» **YOUR TASK**:
Please render the lines of the items below as a numbered list, from the line containing "Given: Click the" through the end of the items, both ends included. Skip blank lines and leave out the pictures.
## begin THE DATA
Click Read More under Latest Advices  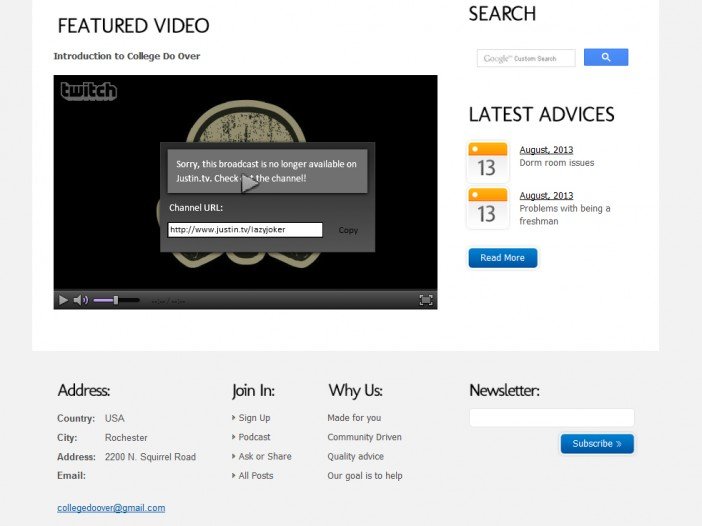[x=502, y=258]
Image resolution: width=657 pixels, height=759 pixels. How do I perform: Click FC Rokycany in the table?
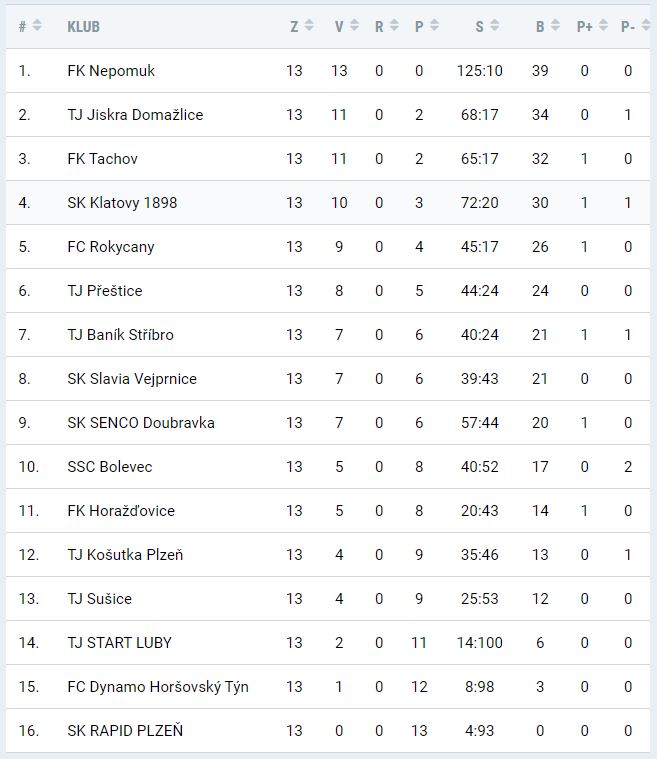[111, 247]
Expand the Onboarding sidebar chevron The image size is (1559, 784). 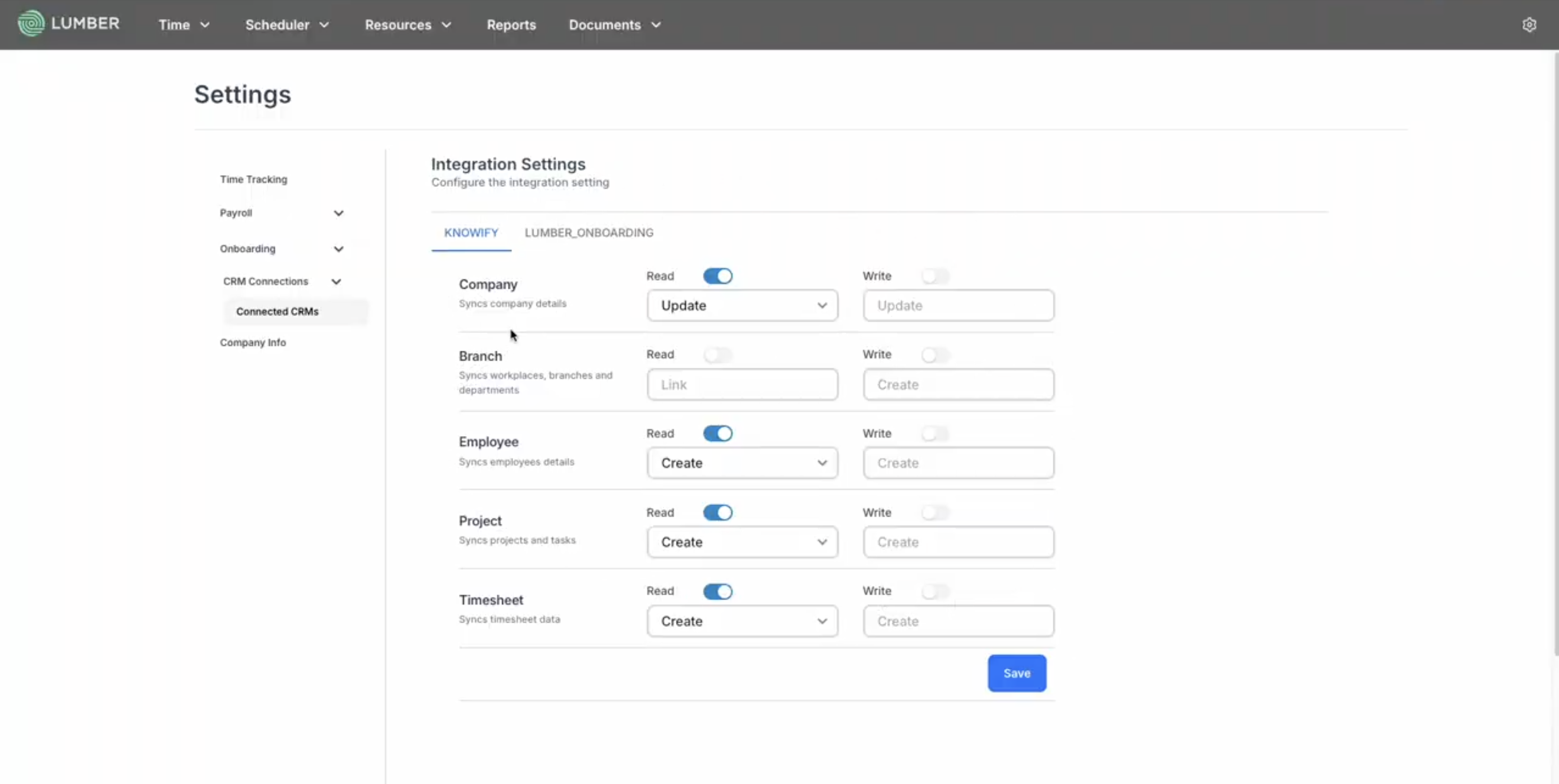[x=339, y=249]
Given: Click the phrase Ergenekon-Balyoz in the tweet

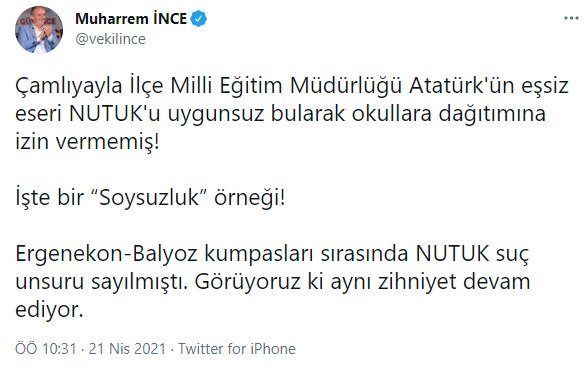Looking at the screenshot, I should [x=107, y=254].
## end THE DATA
» **RESPONSE**:
1. Given: Click the phrase Ergenekon-Balyoz in the tweet
2. Looking at the screenshot, I should [x=107, y=254].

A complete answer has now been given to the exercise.